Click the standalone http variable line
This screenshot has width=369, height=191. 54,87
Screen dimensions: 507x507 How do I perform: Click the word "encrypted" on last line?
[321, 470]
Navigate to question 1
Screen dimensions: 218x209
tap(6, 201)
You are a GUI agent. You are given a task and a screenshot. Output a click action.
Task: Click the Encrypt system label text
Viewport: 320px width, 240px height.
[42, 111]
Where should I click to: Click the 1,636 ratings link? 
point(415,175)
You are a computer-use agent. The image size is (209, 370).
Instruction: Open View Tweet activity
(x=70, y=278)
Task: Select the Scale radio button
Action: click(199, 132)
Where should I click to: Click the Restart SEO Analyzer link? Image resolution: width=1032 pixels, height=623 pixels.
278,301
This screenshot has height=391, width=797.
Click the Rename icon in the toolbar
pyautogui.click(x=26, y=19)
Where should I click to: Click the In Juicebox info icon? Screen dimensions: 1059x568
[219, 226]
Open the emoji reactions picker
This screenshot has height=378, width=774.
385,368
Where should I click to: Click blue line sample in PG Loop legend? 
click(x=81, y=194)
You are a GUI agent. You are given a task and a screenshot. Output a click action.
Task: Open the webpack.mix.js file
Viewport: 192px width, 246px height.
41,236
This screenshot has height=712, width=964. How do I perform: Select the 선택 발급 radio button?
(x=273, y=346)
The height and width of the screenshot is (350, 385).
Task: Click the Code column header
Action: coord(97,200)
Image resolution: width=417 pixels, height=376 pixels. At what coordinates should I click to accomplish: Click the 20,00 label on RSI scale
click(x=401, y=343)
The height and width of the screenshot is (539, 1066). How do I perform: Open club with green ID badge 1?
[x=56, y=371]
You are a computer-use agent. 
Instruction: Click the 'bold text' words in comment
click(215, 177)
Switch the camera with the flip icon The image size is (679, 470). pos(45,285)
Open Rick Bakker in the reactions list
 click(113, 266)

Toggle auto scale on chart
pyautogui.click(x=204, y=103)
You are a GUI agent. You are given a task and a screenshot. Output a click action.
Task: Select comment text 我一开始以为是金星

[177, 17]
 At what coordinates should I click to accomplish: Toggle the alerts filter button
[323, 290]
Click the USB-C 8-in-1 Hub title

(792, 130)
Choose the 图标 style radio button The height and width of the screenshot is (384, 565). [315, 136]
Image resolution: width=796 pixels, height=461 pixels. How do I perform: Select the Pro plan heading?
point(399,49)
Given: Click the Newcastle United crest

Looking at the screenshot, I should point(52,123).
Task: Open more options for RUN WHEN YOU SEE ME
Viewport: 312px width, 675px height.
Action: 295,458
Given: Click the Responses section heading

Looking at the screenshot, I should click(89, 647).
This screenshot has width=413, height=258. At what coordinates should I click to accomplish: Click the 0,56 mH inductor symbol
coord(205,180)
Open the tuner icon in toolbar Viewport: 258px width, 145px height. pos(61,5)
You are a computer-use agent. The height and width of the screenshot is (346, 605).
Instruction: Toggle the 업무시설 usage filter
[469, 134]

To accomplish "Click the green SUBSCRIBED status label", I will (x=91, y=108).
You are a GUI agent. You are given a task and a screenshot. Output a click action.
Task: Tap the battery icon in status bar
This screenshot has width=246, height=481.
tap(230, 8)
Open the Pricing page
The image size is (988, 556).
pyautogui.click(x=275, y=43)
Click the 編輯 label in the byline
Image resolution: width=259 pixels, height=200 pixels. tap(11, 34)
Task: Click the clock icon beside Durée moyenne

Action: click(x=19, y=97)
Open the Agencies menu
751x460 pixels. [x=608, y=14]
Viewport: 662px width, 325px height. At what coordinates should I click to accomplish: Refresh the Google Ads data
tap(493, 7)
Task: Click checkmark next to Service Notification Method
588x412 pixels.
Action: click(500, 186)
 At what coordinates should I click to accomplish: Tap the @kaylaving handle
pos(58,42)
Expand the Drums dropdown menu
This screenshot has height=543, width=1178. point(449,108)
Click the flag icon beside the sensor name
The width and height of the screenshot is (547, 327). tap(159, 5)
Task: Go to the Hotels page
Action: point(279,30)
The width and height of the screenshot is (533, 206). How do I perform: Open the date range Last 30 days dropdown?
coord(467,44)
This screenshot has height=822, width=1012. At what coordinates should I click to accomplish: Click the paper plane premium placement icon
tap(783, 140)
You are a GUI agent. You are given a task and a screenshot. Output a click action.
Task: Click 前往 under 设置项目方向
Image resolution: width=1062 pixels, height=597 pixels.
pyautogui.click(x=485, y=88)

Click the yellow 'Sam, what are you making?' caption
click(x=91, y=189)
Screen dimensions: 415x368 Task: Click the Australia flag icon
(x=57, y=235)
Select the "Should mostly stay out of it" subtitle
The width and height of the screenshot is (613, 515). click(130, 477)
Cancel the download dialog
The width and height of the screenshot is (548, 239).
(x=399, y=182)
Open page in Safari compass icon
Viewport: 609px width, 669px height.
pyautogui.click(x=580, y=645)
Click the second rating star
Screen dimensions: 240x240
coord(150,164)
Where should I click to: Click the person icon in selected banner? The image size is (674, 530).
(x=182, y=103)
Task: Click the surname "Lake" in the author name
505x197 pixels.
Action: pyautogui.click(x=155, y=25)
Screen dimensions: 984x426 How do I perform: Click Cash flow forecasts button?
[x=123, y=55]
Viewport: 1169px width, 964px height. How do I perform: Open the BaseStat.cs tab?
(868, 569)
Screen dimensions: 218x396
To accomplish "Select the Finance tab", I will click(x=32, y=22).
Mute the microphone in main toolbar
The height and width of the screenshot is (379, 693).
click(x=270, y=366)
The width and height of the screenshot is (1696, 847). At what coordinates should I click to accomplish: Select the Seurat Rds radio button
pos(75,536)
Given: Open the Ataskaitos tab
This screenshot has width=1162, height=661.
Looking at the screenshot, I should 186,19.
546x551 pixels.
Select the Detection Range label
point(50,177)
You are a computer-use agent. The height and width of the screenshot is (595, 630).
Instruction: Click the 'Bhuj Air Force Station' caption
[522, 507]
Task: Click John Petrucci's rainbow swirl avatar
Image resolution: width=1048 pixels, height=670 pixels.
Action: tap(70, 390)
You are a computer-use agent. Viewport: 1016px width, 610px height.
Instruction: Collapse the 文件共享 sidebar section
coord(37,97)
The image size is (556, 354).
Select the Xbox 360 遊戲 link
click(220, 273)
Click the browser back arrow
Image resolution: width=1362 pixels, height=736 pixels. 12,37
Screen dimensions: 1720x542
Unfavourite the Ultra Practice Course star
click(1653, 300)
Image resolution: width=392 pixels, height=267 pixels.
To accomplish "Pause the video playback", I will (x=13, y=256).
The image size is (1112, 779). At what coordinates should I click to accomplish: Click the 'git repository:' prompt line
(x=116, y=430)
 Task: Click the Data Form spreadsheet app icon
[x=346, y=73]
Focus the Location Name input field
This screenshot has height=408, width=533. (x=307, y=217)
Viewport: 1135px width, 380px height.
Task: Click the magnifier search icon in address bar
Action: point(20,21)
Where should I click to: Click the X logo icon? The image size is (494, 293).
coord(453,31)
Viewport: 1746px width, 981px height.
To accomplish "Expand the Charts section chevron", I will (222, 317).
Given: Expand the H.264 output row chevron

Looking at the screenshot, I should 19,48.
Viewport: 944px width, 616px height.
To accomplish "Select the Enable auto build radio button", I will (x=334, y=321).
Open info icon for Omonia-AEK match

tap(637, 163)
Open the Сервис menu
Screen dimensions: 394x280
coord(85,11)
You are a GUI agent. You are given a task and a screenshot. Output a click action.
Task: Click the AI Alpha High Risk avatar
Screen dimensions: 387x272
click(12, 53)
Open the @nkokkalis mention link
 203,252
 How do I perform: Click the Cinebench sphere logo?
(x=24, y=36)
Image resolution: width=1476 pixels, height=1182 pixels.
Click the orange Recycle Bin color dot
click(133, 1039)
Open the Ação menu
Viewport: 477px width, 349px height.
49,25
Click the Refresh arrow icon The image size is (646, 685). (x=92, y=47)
---*---
A count is needed of the lines above that hold the word "status"; give that count and no other text.

* Task response: 2